Le professeur Jean-Luc Harousseau, hématologue de réputation mondiale, ancien directeur de la Haute Autorité de Santé (HAS) de 2011 à 2016, fulmine depuis son confinement Baulois. « Je connais les règles de la recherche clinique. Je sais qu’il faut avoir des preuves pour aller plus loin. Mais c’est quand on le temps ! Et là, on n’a pas le temps. On est devant une vague énorme qui va tout engloutir. Combien de morts pendant les 15 jours pendant lesquels il va falloir attendre ? »
"Notre seule chance est un traitement efficace, commençons tout de suite !"
Pour Jean-Luc Harousseau, il y a de bonnes raisons de croire le professeur Raoult, qui dirige, selon ses propres termes « le plus gros laboratoire universitaire de virologie en France » et qui recommande, après des essais cliniques sur 24 patients à Marseille, de prescrire de la chloroquine aux personnes atteintes de Covid-19. Et le professeur enfonce le clou :« De grâce, ne perdons pas de temps, nous n’avons eu pas eu beaucoup de masques, pas de tests pour tout le monde, nous avons pris du retard pour le confinement… Notre seule chance est d’avoir un traitement efficace. Commençons tout de suite ! »

#### [Consignes de travail]
1. D'après le texte d'étude, quelle fonction Jean-Luc Harousseau a-t-il occupée de 2011 à 2016 ?
2. Résumez en quelques lignes le paragraphe du texte d'étude qui commence par « Le professeur Jean-Luc Harousseau, hématologue », en conservant ses faits principaux.
3. Poursuivez le texte d'étude après sa dernière phrase, s'il vous plaît.

#### [Extraits d'enregistrements]

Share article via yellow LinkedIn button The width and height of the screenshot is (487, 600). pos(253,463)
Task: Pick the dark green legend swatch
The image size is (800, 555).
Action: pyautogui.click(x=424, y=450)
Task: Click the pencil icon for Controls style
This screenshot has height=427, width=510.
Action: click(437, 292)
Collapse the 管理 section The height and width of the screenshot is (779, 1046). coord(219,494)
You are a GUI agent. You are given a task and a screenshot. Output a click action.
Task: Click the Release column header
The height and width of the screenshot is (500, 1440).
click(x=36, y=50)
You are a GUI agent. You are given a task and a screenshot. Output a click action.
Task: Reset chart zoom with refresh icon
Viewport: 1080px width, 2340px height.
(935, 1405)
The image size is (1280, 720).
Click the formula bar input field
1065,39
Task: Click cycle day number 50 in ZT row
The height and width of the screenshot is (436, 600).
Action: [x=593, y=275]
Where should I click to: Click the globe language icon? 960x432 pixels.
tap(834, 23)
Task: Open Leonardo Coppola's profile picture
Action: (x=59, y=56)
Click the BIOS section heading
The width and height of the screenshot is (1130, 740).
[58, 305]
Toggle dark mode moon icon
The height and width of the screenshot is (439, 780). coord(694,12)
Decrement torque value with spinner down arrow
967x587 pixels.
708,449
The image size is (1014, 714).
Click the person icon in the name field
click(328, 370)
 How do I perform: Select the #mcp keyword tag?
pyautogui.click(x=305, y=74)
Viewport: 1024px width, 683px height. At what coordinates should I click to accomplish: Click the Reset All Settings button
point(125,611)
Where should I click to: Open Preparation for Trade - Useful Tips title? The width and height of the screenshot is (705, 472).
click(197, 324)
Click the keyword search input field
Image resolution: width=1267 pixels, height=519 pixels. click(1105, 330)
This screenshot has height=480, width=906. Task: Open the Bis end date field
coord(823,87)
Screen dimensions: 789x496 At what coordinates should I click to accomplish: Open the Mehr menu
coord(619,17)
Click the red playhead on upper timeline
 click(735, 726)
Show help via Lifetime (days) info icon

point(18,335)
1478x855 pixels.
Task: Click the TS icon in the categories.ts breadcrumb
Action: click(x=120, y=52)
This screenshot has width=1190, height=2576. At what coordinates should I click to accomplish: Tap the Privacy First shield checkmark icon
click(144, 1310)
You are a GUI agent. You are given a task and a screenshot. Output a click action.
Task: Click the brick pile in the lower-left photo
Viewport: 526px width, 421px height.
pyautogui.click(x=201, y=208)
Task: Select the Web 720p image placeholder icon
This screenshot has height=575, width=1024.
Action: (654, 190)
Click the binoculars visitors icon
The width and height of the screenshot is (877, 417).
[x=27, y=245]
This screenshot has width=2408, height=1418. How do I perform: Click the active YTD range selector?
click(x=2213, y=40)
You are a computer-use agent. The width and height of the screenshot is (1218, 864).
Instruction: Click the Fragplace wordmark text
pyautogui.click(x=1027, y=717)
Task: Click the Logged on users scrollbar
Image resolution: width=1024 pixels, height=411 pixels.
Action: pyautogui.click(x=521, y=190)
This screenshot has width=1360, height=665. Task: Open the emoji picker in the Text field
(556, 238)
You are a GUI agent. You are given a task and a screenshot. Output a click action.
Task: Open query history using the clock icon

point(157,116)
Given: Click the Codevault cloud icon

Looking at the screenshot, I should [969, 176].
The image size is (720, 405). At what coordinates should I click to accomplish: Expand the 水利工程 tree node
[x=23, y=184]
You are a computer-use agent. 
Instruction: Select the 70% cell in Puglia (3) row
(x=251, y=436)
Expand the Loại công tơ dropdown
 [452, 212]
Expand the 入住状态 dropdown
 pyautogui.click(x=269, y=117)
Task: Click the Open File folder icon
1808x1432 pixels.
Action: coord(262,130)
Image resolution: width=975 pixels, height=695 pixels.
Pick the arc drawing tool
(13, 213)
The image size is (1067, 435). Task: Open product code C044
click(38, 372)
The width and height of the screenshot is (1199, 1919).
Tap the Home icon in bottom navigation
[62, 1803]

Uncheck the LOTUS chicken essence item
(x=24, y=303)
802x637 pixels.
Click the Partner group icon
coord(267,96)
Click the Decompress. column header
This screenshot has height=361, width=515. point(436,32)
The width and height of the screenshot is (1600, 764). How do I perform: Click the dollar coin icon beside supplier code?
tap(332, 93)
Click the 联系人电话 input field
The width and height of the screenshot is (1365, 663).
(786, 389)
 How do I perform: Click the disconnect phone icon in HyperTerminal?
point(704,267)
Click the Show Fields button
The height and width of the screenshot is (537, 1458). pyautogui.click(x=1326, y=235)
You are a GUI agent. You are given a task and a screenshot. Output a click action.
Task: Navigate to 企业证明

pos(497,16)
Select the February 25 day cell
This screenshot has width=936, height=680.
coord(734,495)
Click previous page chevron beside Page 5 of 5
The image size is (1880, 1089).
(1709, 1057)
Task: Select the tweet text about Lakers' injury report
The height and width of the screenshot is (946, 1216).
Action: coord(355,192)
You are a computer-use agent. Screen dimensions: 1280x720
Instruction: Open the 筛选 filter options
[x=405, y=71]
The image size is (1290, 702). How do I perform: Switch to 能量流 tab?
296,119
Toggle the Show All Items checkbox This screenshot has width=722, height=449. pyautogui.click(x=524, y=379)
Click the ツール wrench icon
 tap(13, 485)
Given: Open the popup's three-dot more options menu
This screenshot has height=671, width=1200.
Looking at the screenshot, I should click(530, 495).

#### [Réponses numérotées]
1. Il a dirigé la Haute Autorité de Santé (HAS).

2. Jean-Luc Harousseau est un hématologue de réputation mondiale qui a dirigé la HAS de 2011 à 2016. Depuis son confinement à La Baule, il s'emporte. Il connaît les règles de la recherche clinique et sait qu'il faut des preuves pour aller plus loin. Il juge pourtant que le temps manque face à une vague énorme. Il se demande combien de morts il y aura pendant les 15 jours d'attente.

3.
Jean-Luc Harrouseau rappelle que, dans sa spécialité, les greffes de moelle dans les cancers du sang, lui et ses confrères ont eu à prendre ce type de risques…Des prises de décisions sans compter parfois sur des études solides. « A cette époque, nous nous étions entourés de précautions, parce que c’étaient des traitements coûteux et dangereux. Mais là, c’est un traitement qui ne coûte rien. Le laboratoire Sanofi, qui le fabrique, s’est engagé à donner 1 millions de doses. (NDR: Le laboratoire Novartis également) Des doses recommandées par le professeur Raoult et qui sont plutôt bien tolérées. Qu’est-ce qu’on attend ? ».
"C'est croire à quelque chose d'hypothétique"
De son côté, le Professeur Jean-François Bergmann, professeur de thérapeutique, une des voix les plus reconnues et écoutées, ne veut pas qu’on déroge aux règles qui garantissent une médecine par les preuves… "Aujourd’hui je ne peux pas prendre le risque, je n’ai pas de preuves solides. J’ai lu l’essai de Marseille. Malheureusement il est mal fait et ne peut pas convaincre. Il est peut-être vrai mais il y a tellement de biais, avec plein de données manquantes que l’on ne peut pas y croire. Et c’est dommage". Et le pharmacologue condamne les médecins qui s’apprêtent à le prescrire en dehors des essais en cours. « C’est croire à quelque chose d’hypothétique. Si en médecine, on commence à croire aux hypothèses de X ou Y, tout intelligents ou géniaux qu’ils soient, on va faire des bêtises ».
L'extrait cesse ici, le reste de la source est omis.